Before extraction of Aß from brain tissue, 10% (w/v) homogenates were prepared in tissue homogenization buffer (20 mmol/L Tris, pH 7.4, 250 mmol/L sucrose, 1 mmol/L ethylenediaminetetraacetic acid, 1 mmol/L EGTA). Immediately before use, 1/100 volume of 100 mmol/L phenylmethylsulfonyl fluoride stock solution (in ethanol) and 1/1000 volume of LAP (5 mg each of leupeptin, antipain, and pepstatin A per ml of N-N-dimethylformamide) were added to the homogenization buffer. The homogenate was then thoroughly mixed with an equal volume of 0.4% diethylamine/100 mmol/L NaCl, then spun at 135,000 x g for 1 hour at 4°C, and subsequently neutralized with 1/10 volume 0.5 mol/L Tris, pH 6.8. The samples were then aliquoted, flash-frozen on dry ice, and stored at -80°C until loaded onto plates. Soluble Aß levels were measured in the left hemisphere using monoclonal antibody 6E10 (specific to an epitope present on 1 to 16 amino acid residues of Aß), rabbit antiserum R162 (specific for Aß40), and rabbit antiserum 165 (specific for Aß42) in a double-antibody sandwich ELISA as described previously.^30,31 The optical density (OD) was measured at 450 nm in a micro-ELISA reader. The relationship between OD and Aß40 or Aß42 concentrations was determined by a four-parameter logistic log function. Nonlinear curve fitting was performed with KlinetiCalc program (Biotek Instruments, Inc., Winooski, VT) to convert OD of plasma to estimated concentrations. All samples were coded, and the investigators were blinded to group assignment until levels were measured and recorded. The detection limit of the assay is 10 pg/ml for Aß40 and Aß42. The percent coefficient of variation normally ranges from 8 to 14% (interassay) and 10 to 18% (intraassay).

Data Analysis

The cell culture data were analyzed by one-way analysis of variance, followed by a Dunnett’s test for post hoc analysis (GraphPad Prism 3.0). An unbiased stereological image analysis system (Bioquant; R&M Biometrics Inc., Nashville, TN) was used to determine the amyloid burden in 6E10-stained brain sections. The data for the amyloid burden and the levels of soluble Aß within the brain were analyzed by a Student’s t-test, two-tailed.

	Results

Top Abstract Introduction Materials and Methods Results Discussion References

 
Before conducting the vaccination study it was necessary to confirm that the prototype peptide, KKKKKK-Aß1-30-NH₂, had indeed less ß-sheet structure, reduced fibrillogenicity compared to Aß1-42, and that it was nontoxic in neuronal culture. The secondary structure of these peptides was determined by circular dichroism, and their ability to form amyloid fibrils by a thioflavin-T fluorometric assay. An additional control peptide was Aß1-30-NH₂.

Circular Dichroism Assay

Compounds with high ß-sheet content are more toxic and more likely to form fibrils than compounds with low ß-sheet content.³⁷ The peptide with the polylysine at the N-terminus had much less ß-sheet content that the amidated Aß1-30 or Aß1-42 (Table 1) .

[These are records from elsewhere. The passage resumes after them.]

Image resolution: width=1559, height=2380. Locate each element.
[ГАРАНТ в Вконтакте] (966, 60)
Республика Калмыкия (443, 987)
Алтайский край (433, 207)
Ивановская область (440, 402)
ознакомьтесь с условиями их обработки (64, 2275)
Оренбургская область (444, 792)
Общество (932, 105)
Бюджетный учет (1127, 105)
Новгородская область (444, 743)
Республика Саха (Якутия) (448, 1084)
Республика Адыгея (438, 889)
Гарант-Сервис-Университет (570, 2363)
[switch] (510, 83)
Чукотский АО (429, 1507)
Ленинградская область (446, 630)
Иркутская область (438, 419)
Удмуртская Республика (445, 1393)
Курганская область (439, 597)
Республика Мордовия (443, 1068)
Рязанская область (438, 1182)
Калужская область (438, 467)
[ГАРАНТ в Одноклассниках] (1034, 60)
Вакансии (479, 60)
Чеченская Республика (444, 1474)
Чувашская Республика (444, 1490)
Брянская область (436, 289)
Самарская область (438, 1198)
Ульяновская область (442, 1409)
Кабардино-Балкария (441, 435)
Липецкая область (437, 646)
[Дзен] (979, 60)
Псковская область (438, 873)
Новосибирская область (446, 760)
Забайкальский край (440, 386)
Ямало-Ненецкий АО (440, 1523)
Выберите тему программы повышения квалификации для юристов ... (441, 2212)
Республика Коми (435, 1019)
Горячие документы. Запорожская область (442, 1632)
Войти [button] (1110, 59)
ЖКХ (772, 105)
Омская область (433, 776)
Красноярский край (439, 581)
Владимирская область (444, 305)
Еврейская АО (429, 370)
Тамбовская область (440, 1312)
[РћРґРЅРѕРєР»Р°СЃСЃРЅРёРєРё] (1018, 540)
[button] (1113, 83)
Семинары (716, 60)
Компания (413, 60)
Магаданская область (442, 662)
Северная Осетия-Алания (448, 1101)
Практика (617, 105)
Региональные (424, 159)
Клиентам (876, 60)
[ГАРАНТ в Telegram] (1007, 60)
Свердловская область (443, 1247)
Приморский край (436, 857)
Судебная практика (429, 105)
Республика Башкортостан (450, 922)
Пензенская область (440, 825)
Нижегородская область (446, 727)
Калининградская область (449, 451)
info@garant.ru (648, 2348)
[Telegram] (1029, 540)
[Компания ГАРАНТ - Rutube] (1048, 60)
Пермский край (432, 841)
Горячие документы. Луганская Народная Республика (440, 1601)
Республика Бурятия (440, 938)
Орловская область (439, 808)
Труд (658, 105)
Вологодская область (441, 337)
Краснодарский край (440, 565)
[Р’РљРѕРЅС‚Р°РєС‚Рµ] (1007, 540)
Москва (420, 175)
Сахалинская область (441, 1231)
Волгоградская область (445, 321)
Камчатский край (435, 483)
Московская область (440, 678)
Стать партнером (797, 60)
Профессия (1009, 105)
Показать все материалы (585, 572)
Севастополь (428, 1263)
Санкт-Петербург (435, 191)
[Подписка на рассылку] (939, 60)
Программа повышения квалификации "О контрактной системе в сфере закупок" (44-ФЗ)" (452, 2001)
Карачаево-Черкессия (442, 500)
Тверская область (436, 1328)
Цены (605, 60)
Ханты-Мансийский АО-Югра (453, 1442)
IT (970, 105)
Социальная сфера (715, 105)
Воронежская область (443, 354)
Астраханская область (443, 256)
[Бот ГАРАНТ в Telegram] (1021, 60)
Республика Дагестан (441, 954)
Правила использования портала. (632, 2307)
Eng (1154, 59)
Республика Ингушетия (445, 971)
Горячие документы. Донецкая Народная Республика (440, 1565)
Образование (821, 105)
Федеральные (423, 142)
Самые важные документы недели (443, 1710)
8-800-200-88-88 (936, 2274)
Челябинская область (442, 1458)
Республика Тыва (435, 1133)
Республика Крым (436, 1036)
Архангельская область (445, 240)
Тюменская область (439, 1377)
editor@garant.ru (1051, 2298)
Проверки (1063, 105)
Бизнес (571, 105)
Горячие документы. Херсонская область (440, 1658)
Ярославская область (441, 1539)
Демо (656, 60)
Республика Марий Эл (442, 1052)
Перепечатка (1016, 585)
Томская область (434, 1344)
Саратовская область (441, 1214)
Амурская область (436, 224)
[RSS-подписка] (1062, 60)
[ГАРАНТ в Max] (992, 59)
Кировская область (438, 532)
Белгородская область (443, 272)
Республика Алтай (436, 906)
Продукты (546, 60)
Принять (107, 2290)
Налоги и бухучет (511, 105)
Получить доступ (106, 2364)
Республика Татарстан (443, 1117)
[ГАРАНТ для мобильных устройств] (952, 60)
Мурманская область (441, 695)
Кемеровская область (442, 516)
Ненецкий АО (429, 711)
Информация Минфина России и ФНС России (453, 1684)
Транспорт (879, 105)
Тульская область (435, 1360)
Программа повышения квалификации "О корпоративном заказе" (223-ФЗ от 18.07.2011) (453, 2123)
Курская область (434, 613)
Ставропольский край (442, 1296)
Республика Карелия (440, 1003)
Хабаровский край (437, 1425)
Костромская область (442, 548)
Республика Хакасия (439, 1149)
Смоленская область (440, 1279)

View this table: [in this window] [in a new window]   Table 1. Circular Dichroism Assay at Different Time Points Shows the Percentages of -Helix, ß-Sheet, and Random Coil as Calculated by the Lincomb and Convex Constraint Algorithms

Aß1-42 was already fibrillar at t = 0, whereas Aß1-30-NH₂ gradually formed fibrils throughout time (Figure 1A) . The relatively high degree of thioflavin T staining of the Aß1-30-NH₂ versus Aß1-42 after 6 days reflects the known batch-to-batch variability of Aß peptide fibril formation,³⁸ as well as some degree of pellet formation by the Aß1-42 with prolonged incubation. K6Aß1-30-NH₂ did not form fibrils after incubation at 37°C for at least 15 days.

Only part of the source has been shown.